David Fox is an American lawyer with a specialty in public companies mergers and acquisitions. He was with Skadden, Arps, Slate, Meagher & Flom for over 20 years, where he was a partner and a member of the executive team before moving to Kirkland & Ellis in 2009.

==Early life==
Fox was born in New York City in 1958. His father was Seymour Fox, a rabbi and Jewish educator, and mother was Sarah Kaminker, a city planner. His family immigrated to Jerusalem when he was nine years old.

==Career==
At 25, Fox returned to New York, where he began his career with Skadden. Some notable transactions led by Fox at Skadden include the $6.6 billion leveraged buyout of Toys "R" Us and the sale of Aztar Corporation to Columbia Sussex for $2.75 billion.

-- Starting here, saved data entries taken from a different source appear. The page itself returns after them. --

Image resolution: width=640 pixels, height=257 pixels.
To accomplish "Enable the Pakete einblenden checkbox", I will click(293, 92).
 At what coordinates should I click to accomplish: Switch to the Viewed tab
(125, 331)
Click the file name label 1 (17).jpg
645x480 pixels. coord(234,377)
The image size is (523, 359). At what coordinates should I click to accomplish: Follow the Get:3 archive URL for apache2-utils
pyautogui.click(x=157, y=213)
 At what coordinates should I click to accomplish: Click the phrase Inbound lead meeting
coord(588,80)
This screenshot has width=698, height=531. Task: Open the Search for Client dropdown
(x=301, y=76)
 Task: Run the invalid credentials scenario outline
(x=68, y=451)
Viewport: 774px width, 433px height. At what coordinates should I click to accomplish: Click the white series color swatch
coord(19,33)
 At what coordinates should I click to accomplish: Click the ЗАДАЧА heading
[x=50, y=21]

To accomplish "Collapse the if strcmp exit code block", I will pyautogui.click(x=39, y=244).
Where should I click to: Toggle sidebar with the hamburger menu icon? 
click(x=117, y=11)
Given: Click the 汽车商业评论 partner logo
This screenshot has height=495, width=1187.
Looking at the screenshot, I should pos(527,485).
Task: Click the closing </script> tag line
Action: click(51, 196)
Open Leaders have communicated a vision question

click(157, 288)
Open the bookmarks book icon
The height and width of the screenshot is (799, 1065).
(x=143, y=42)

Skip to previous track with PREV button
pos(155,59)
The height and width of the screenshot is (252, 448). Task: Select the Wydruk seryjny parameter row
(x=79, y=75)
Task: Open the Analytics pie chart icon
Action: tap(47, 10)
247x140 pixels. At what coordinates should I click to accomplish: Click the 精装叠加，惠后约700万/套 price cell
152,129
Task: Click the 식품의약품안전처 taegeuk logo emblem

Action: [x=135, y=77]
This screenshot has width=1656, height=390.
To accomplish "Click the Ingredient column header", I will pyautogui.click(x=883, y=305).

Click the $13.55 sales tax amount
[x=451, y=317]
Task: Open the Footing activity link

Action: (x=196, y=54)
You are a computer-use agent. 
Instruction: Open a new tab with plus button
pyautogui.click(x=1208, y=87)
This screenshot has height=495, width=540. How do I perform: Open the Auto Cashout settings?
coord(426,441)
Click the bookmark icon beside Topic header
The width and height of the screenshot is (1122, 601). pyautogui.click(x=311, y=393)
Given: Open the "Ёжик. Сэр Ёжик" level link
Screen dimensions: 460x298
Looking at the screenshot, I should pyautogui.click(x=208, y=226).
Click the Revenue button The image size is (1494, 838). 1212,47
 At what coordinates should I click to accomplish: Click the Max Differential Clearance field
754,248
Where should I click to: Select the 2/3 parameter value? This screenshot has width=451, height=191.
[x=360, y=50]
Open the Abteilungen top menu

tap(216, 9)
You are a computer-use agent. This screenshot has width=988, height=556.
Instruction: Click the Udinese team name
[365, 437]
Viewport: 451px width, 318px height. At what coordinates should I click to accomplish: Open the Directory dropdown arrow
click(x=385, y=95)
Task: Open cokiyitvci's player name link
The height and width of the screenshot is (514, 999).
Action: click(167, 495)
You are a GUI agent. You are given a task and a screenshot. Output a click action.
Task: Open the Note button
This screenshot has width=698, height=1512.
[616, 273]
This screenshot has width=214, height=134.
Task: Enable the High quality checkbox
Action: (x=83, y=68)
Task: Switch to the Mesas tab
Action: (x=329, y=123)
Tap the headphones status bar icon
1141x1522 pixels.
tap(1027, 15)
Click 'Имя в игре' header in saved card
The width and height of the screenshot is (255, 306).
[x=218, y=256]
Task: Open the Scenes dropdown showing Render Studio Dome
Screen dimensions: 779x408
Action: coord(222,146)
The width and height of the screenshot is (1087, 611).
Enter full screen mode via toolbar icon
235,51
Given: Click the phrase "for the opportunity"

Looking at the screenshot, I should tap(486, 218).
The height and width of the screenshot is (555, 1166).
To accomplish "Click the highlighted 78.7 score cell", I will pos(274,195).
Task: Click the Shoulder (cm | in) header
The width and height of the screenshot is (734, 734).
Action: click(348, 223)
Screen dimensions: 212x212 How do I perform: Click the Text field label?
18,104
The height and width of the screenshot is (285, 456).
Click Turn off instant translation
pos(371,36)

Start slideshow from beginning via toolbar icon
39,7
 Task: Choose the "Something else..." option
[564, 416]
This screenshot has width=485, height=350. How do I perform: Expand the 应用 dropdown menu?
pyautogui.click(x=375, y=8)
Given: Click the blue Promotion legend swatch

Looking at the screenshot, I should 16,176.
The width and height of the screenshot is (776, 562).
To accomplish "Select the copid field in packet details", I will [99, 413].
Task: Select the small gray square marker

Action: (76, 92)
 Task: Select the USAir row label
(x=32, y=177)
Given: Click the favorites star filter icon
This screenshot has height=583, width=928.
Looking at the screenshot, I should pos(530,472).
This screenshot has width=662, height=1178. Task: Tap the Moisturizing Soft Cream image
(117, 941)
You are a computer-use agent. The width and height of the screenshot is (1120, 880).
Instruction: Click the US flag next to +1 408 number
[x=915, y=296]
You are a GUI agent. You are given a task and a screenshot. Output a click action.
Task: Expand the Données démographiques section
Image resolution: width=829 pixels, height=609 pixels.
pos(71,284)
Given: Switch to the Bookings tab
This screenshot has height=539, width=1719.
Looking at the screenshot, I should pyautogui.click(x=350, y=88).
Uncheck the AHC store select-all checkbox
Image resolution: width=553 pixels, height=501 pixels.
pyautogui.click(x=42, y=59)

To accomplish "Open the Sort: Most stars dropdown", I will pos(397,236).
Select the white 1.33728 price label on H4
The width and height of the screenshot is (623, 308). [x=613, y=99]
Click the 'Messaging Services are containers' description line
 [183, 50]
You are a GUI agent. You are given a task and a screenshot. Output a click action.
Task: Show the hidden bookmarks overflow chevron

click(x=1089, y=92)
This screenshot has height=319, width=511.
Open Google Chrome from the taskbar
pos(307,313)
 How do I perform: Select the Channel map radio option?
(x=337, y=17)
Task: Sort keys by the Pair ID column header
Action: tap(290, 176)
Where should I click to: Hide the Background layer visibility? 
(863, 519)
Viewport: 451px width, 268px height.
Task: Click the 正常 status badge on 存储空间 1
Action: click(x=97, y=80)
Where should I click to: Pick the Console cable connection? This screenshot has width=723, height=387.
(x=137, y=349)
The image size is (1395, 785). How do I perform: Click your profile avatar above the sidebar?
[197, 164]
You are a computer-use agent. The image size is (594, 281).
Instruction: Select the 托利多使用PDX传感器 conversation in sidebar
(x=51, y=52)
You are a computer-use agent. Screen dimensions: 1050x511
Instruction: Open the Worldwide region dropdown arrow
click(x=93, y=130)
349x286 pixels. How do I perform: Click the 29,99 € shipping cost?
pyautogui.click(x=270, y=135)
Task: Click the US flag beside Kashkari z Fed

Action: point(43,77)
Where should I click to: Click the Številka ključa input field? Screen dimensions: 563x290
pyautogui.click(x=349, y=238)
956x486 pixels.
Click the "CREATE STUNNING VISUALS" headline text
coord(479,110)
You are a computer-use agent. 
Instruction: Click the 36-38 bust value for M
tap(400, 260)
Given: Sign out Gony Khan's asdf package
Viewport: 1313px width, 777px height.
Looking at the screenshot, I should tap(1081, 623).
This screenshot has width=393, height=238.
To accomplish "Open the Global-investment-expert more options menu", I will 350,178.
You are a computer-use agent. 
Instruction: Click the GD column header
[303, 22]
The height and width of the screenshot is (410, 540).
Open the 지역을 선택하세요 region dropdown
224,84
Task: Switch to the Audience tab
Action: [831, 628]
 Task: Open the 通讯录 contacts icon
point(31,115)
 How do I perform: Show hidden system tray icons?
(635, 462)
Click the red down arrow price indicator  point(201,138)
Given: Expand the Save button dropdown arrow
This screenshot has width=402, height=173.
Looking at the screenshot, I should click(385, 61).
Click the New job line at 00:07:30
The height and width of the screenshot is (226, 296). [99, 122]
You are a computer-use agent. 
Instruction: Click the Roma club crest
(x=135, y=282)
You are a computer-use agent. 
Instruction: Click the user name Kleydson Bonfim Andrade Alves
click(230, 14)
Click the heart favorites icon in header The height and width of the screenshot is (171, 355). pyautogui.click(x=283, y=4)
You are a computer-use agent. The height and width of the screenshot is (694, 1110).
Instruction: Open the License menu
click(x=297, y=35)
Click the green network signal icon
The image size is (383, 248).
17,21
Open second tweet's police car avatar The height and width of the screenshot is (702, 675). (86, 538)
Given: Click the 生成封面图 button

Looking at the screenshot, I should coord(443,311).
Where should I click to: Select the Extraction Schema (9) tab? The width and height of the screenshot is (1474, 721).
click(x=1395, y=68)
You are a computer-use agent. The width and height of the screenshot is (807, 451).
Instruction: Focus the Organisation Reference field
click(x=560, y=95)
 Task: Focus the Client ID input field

In 2009, Fox left Skadden for Kirkland & Ellis, where he developed their M&A practice. At the time of his departure, Fox was one of the highest-paid lawyers at Skadden and it marked the first time a partner had left the firm for a competitor. At Kirkland, he oversaw the New York office, was a member of the executive committee and developed the M&A practice, which rose from 90th to first in global M&A rankings and helped the firm become the highest-grossing law firm in the world.

Fox has also been active in the M&A ecosystem of Israel. Some of the Israeli deals he handled include the sale of Koor Industries’s stake in Makhteshim Agan to ChemChina for $2.4 billion and Teva Pharmaceuticals' acquisition of Cephalon for $6.8 billion.

In addition to practicing law, Fox serves on a number of boards and has taught at his alma mater, Hebrew University of Jerusalem.

In 2018, The Deal honored Fox with its first ever M&A Lifetime Achievement award. In 2020, he stepped down from the executive committee at Kirkland.

==Personal life==
Fox has two brothers, filmmaker Eytan Fox and MIT Linguistics professor Danny Fox.